- Exercise aim -
Rewrite the rows from the line with "The width and" to the line with "pos(266,290)", changing "sprints" to "releases" and keeping everything else the same. Leave the pictures out of your answer.

** start Data records **

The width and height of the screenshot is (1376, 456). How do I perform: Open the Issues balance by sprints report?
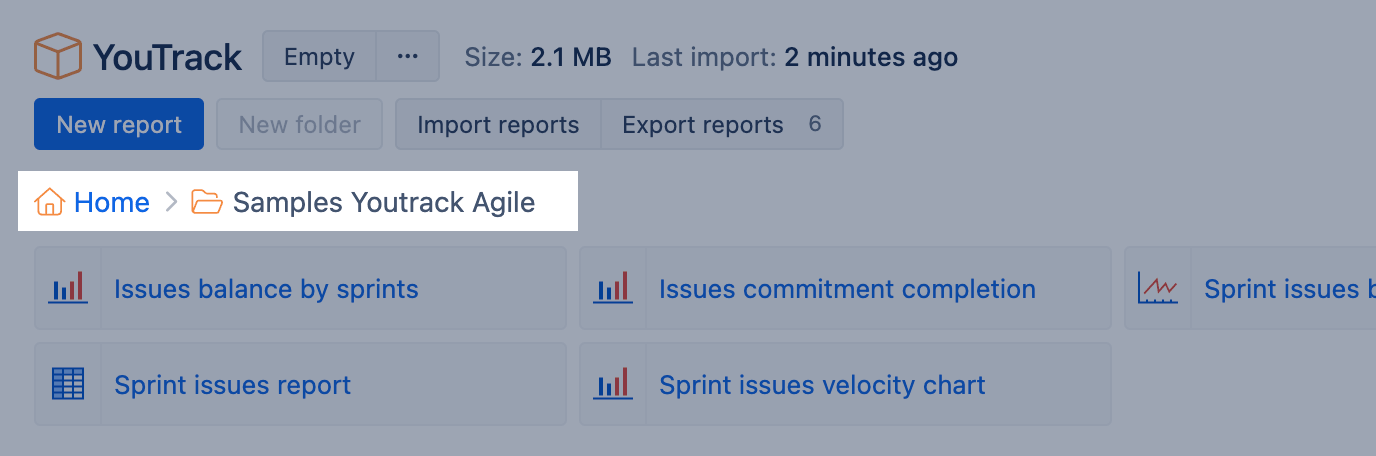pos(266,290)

** end Data records **
** start Data records **

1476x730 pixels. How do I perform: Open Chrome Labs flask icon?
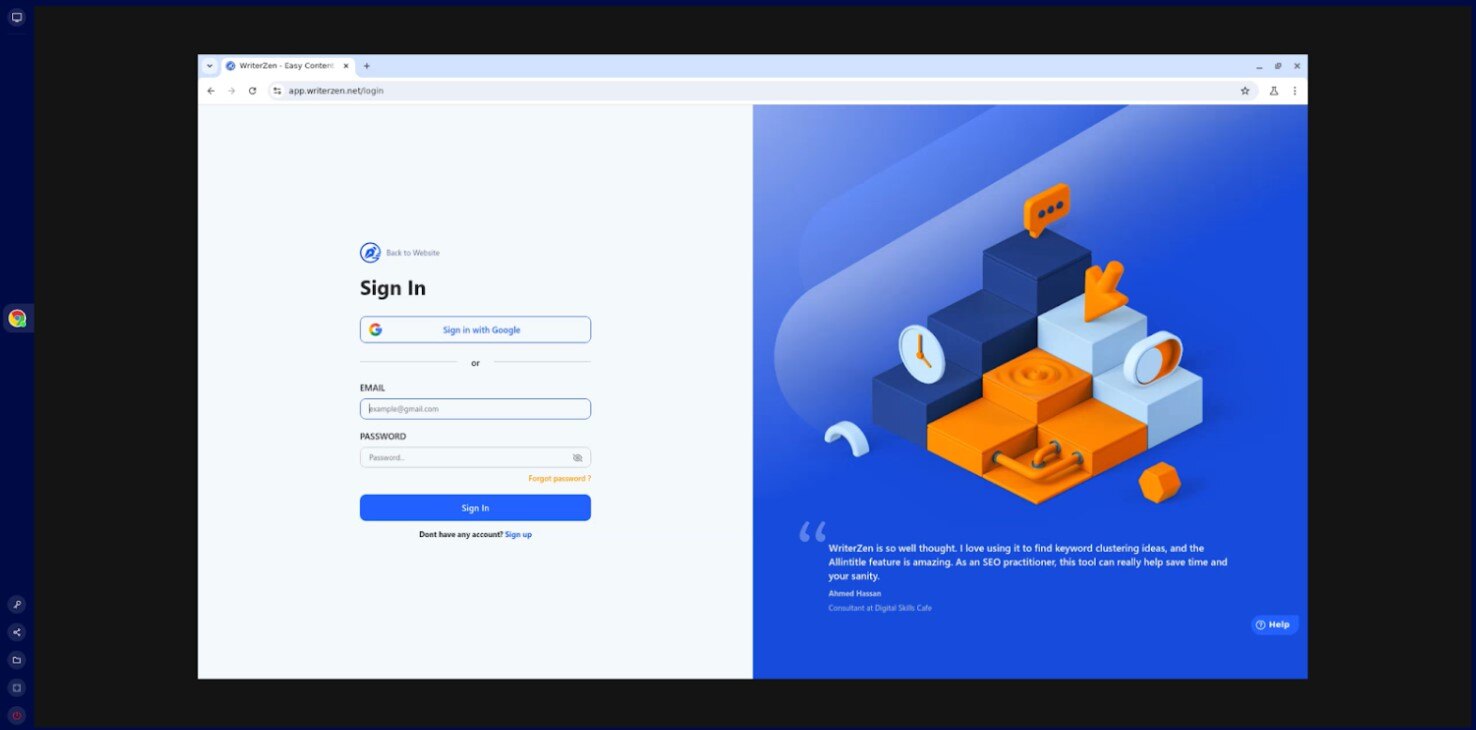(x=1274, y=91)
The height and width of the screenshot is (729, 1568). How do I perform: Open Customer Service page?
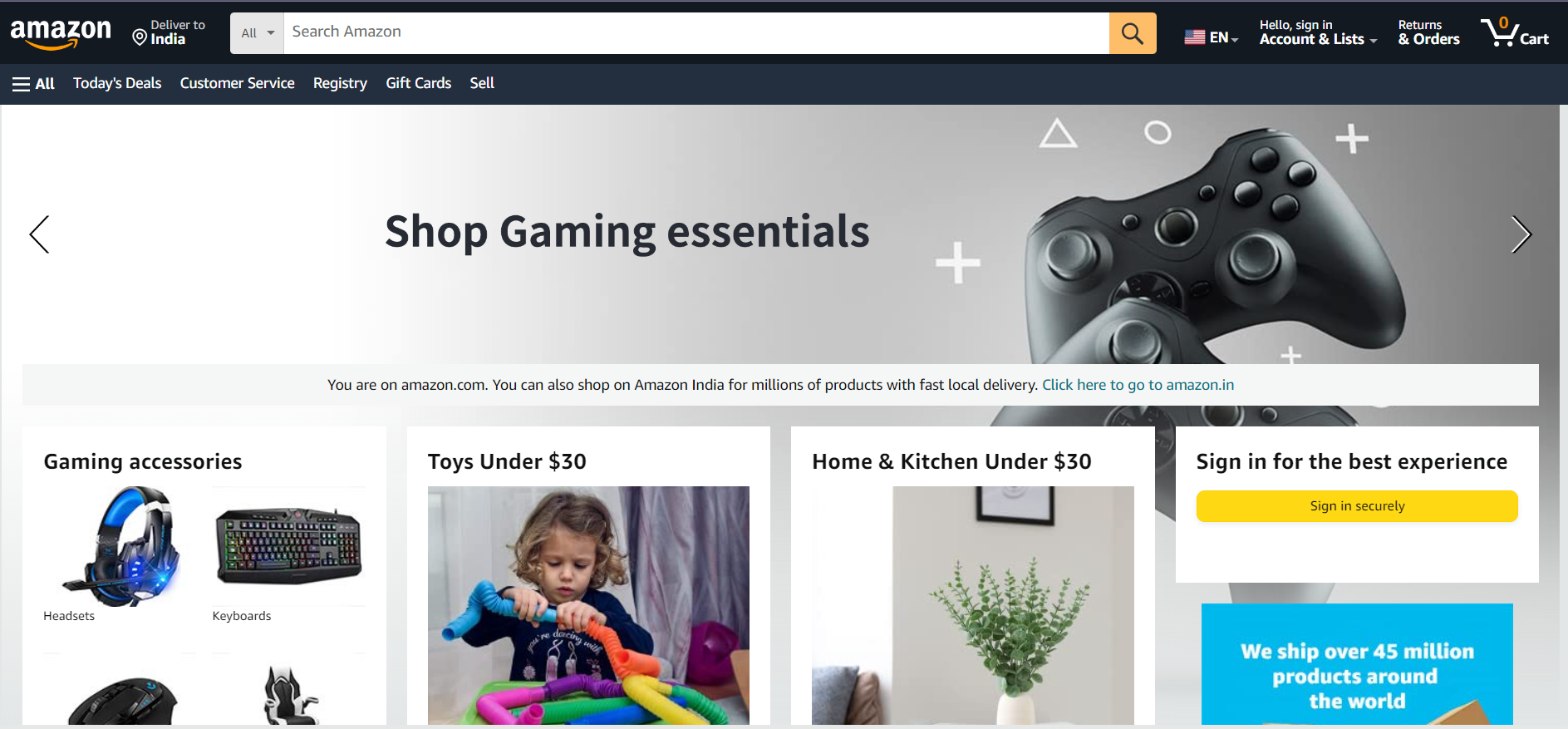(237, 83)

** end Data records **
** start Data records **

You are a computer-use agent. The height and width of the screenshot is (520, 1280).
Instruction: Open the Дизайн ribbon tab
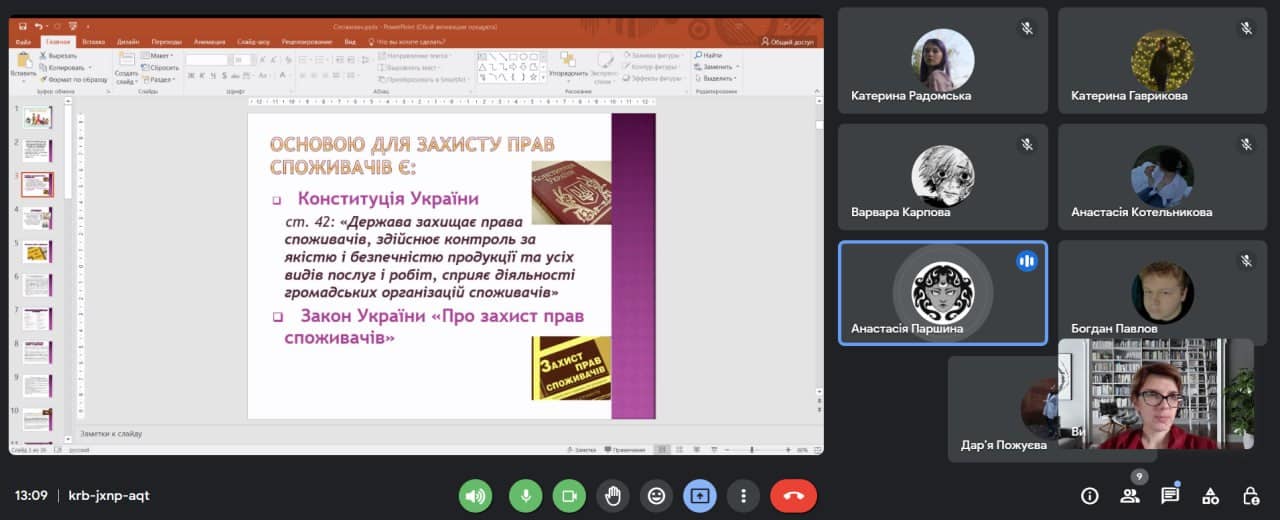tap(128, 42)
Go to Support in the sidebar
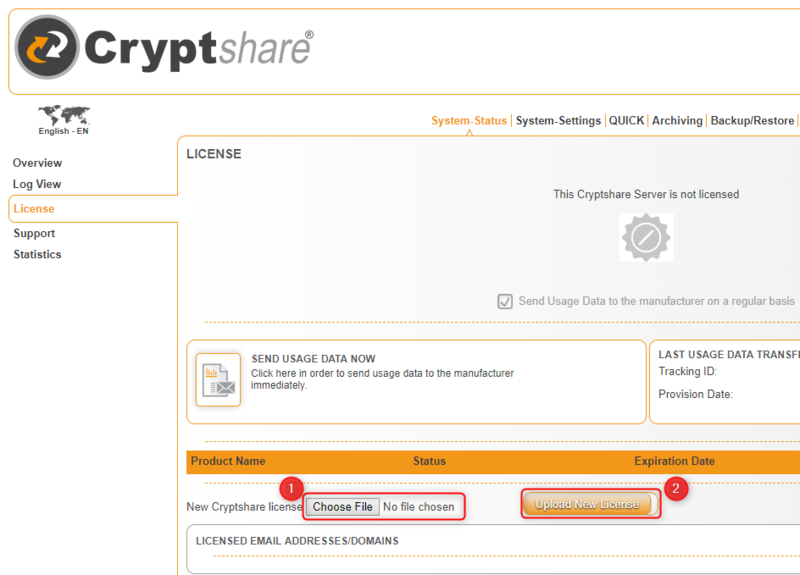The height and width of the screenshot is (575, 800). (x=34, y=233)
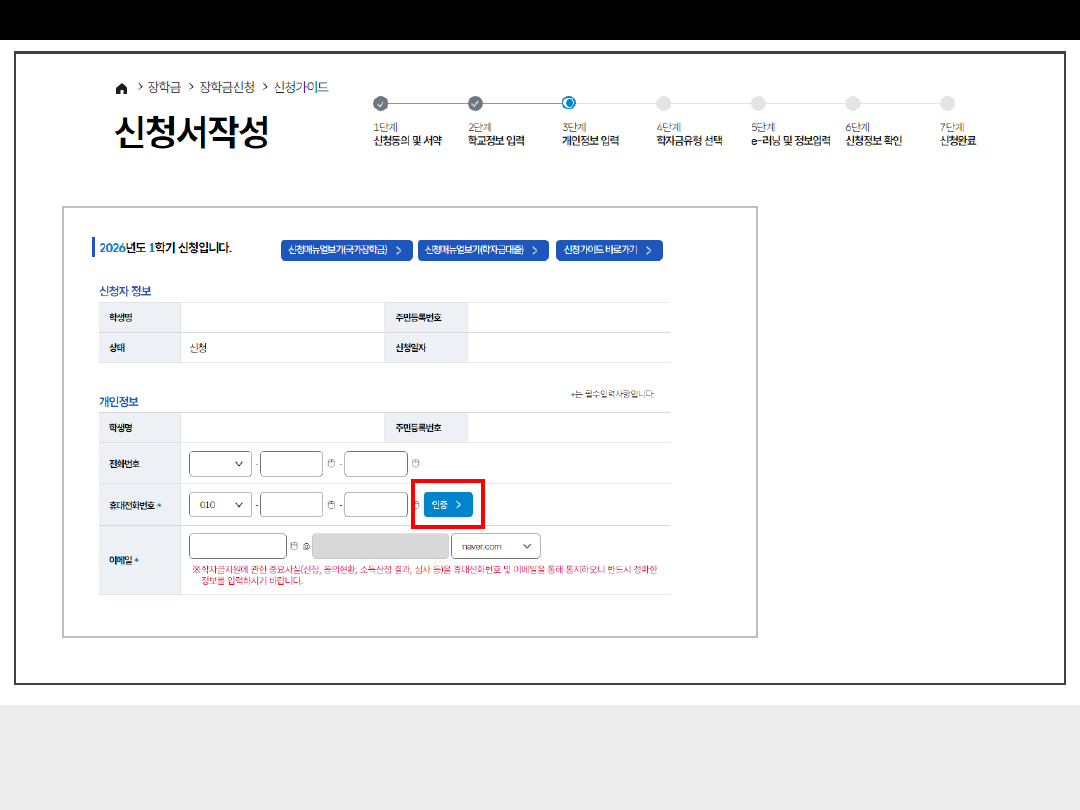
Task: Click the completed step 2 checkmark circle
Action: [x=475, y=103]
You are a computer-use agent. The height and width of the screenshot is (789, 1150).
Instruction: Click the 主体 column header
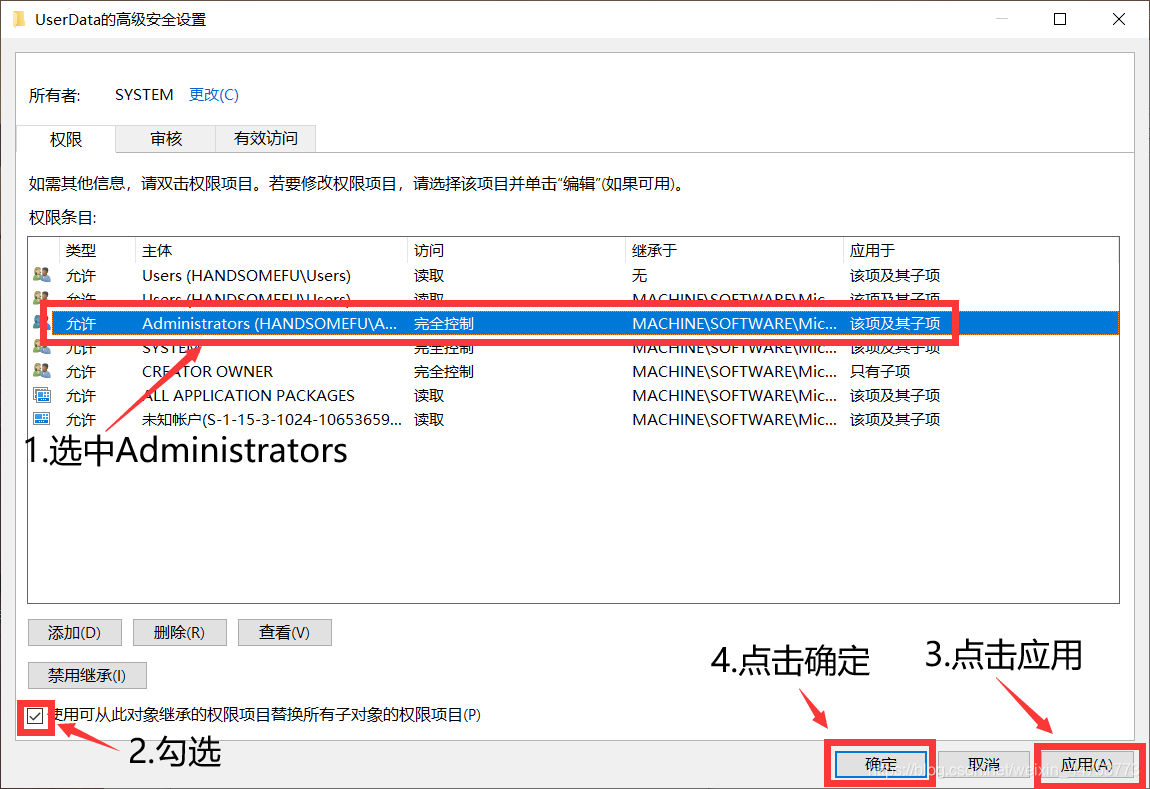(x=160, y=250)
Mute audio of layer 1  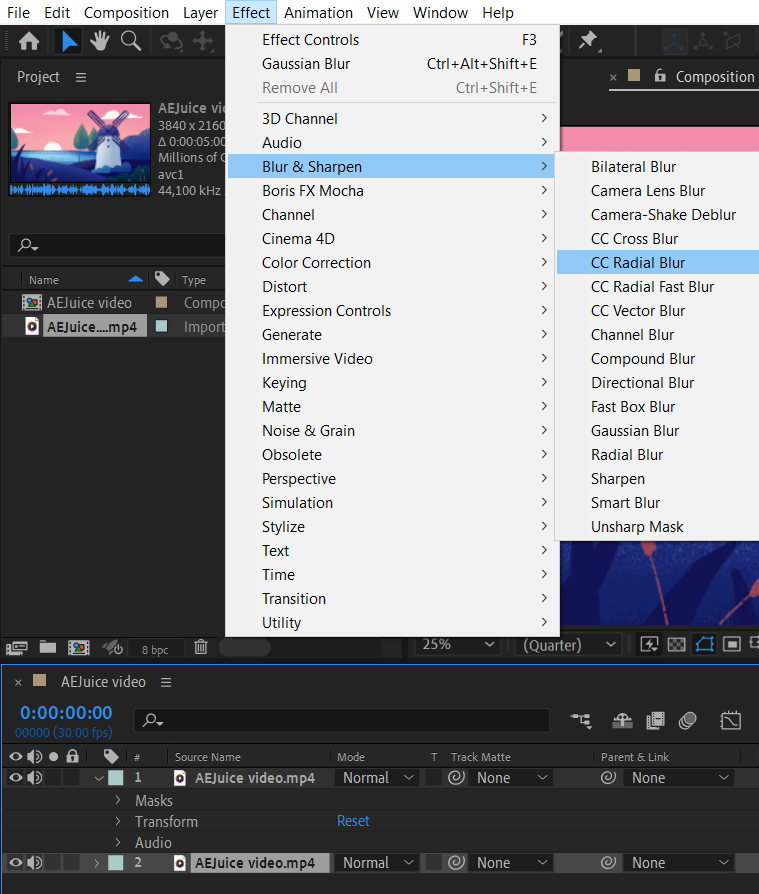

** end Data records **

- Task answer -
The width and height of the screenshot is (1376, 456). How do I perform: Open the Issues balance by releases report?
pos(266,290)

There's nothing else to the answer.